It would be a mistake, however, to assume that the fighting heroines in Dragon are the products of a millennial feminism. In fact, women warriors have always been integral to the wuxia pian, where they are judged not for the misogynist “feminine honour" of the chaste or coy “butterfly" but, rather, for their honour on the battlefield, their love of justice, and their courage in the face of evil; in these primary poetics of the genre, the women—as often as not—lead the men.4 Yim Wing-chun (Michelle Yeoh), the subject of the second film (Wing Chun 1994, dir. Yuen Wo-ping) in this chapter, is an excellent example as she sidesteps gender traditions to defend herself, her family, and her village against macho bullies, fighting nobly and bravely, and leaping higher and faster than the robber chiefs who terrorize the countryside.

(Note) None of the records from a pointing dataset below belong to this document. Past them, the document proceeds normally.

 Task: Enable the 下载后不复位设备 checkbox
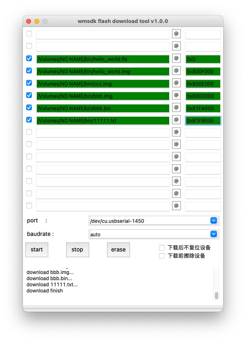[162, 248]
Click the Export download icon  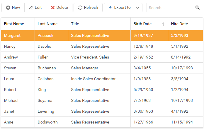(110, 8)

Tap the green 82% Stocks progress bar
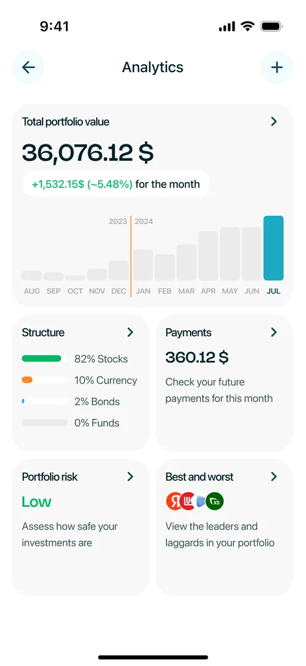(42, 359)
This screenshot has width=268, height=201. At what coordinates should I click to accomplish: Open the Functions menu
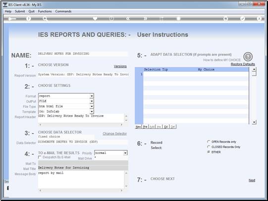[x=45, y=11]
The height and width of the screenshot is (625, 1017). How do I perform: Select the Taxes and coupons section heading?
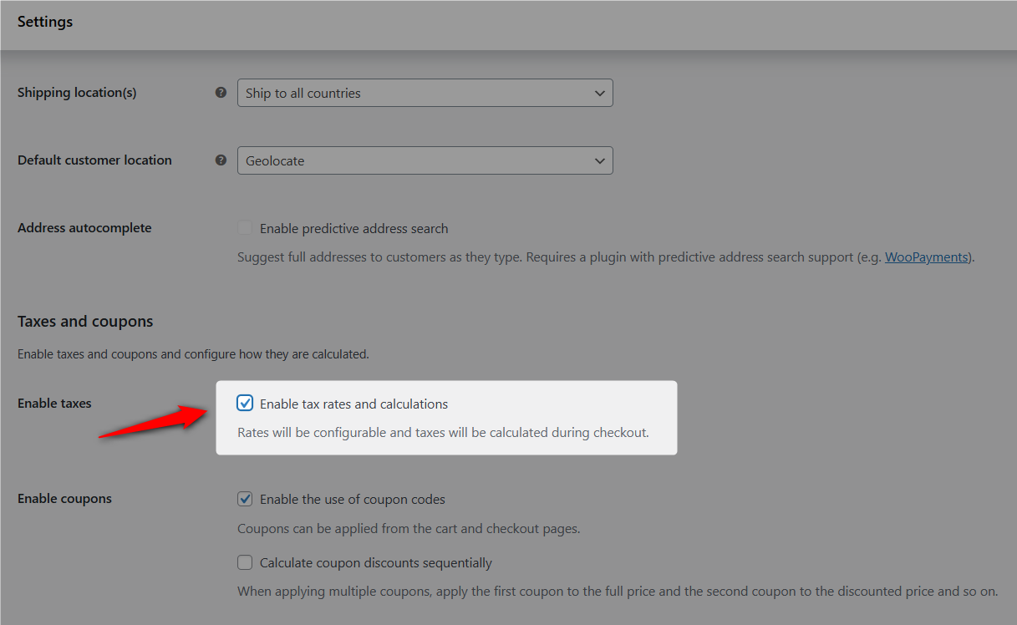point(85,321)
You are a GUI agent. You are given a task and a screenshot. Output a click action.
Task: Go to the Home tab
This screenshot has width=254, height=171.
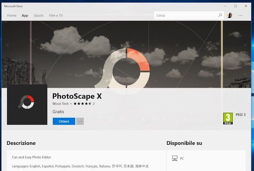tap(12, 15)
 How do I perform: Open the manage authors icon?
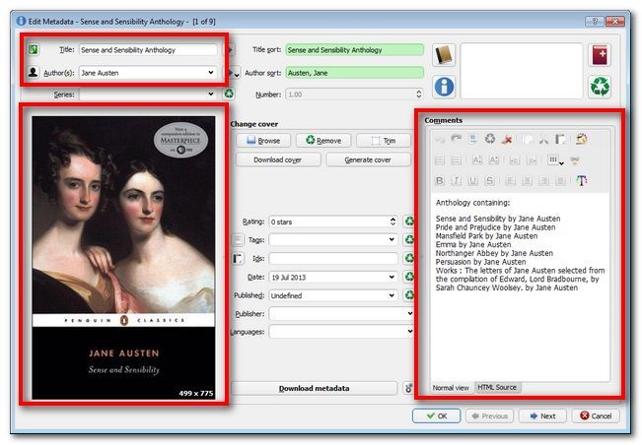coord(33,72)
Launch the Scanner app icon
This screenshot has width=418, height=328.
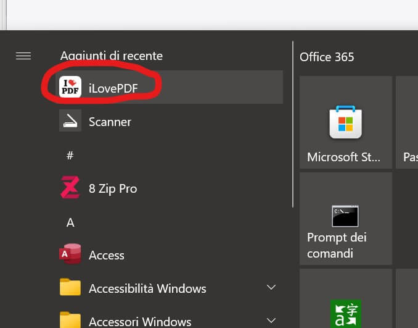pyautogui.click(x=70, y=121)

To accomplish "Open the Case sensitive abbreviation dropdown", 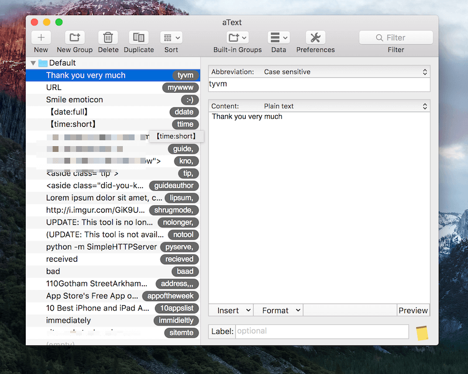I will pos(345,72).
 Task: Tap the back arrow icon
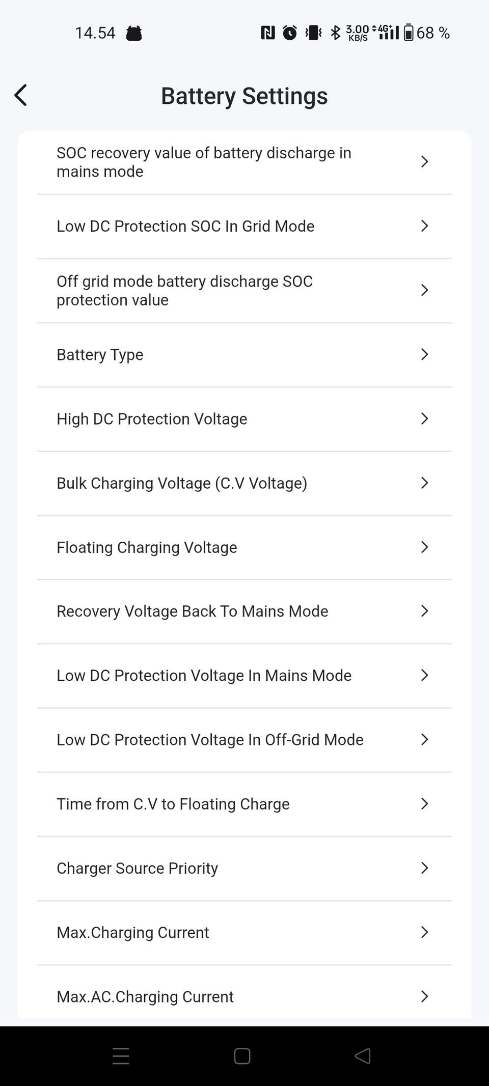tap(21, 95)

When fighting women control the narrative trajectory as they leap, vault, bolt, hurdle, and fly, how far do they push the limits of cinematic femininity in neoconservative culture? In what follows, I seek out the occasions for feminist pleasure in Wing Chun as well as critique the ersatz feminism in Crouching Tiger, Hidden Dragon. I do not suggest that those who trumpet the progressive in Dragon have it all wrong—certainly, all the female protagonists are active and capable women, and in their many battles they give at least as good as they get.5 However, Dragon’s women are consistently given only mutually exclusive choices—for Shulien, it is honour or love; for Jade Fox, duty or selfrespect; for Jen, family or freedom—so that, in the end, each of them is stripped of their freedom to choose. They battle each other fiercely, but still each loses everything she has fought for: Shulien, who had postponed love for too long
for the sake of honour, loses the man of her dreams to the poisoned dart of Jade Fox, who had initially killed out of self-respect but then forfeits that virtue when she kills out of convenience and jealousy; Jen, who had defied her parents and refused all obligations in order to seek and express absolute freedom, in the end leaps from the mountain for an eternal flight that is, if not death in fact, at least a kind of death. In contrast, the women in Wing Chun are “odd boundary creatures” who move tactically with their talents to help themselves and each other, and to contest enforced hierarchies; they are, to borrow Donna Haraway’s words, “signs of possible worlds” (Haraway 1991a, 22). In Wing Chun the women are introduced to us by the things they say, the actions they take, and the desires they have (individually and collectively), unlike in Dragon, where the women are introduced by their backstories of men they have loved and lost, as heroines in a fantasy of the lost phallus. When evidence of care, generosity, and mutual admiration among the women occasionally escape to the threshold of the visible in Dragon, the film becomes a hysterical text “in which the weight of the not-said.. .threatens to capsize the work’s literal meaning”6 (Modleski 1991,137). Dragon works hard to concentrate on friction by dramatizing the women’s unending conflict and continual antagonism, whereas Wing Chun delights in the three women’s differences and complementarities.